BEGIN

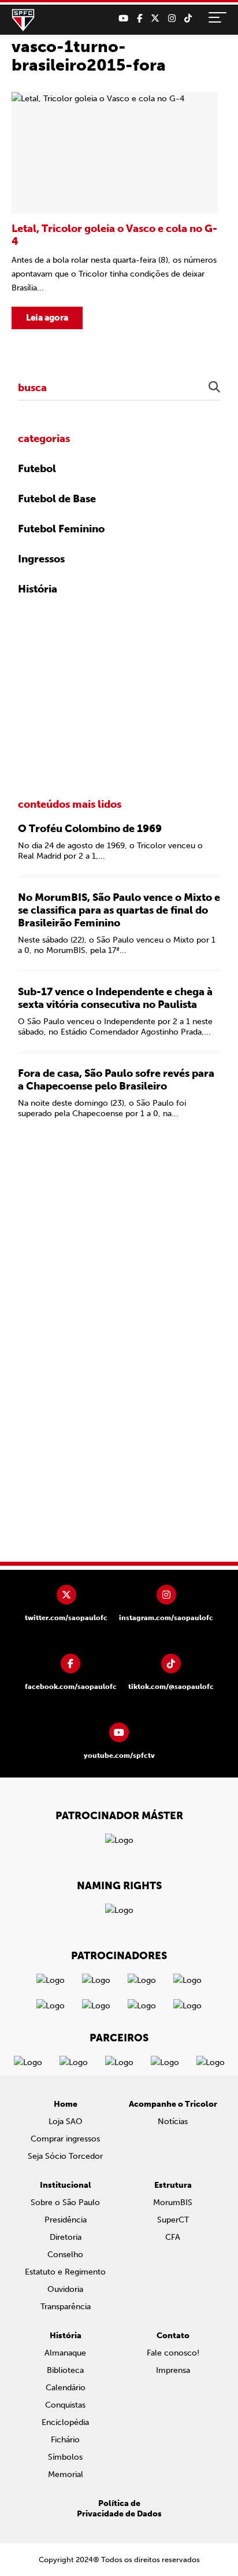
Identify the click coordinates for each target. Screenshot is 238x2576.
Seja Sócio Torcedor (65, 2156)
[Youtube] (123, 18)
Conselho (65, 2254)
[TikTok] (188, 18)
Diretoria (65, 2237)
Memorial (65, 2474)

END

> **WHAT THE TASK ASKS**: Only the pictures are to be dropped; the rest of the material above must be duplicated exactly.

> **YOUR RESPONSE**:
Identify the click coordinates for each target. Screenshot is 238x2576.
Seja Sócio Torcedor (65, 2156)
[Youtube] (123, 18)
Conselho (65, 2254)
[TikTok] (188, 18)
Diretoria (65, 2237)
Memorial (65, 2474)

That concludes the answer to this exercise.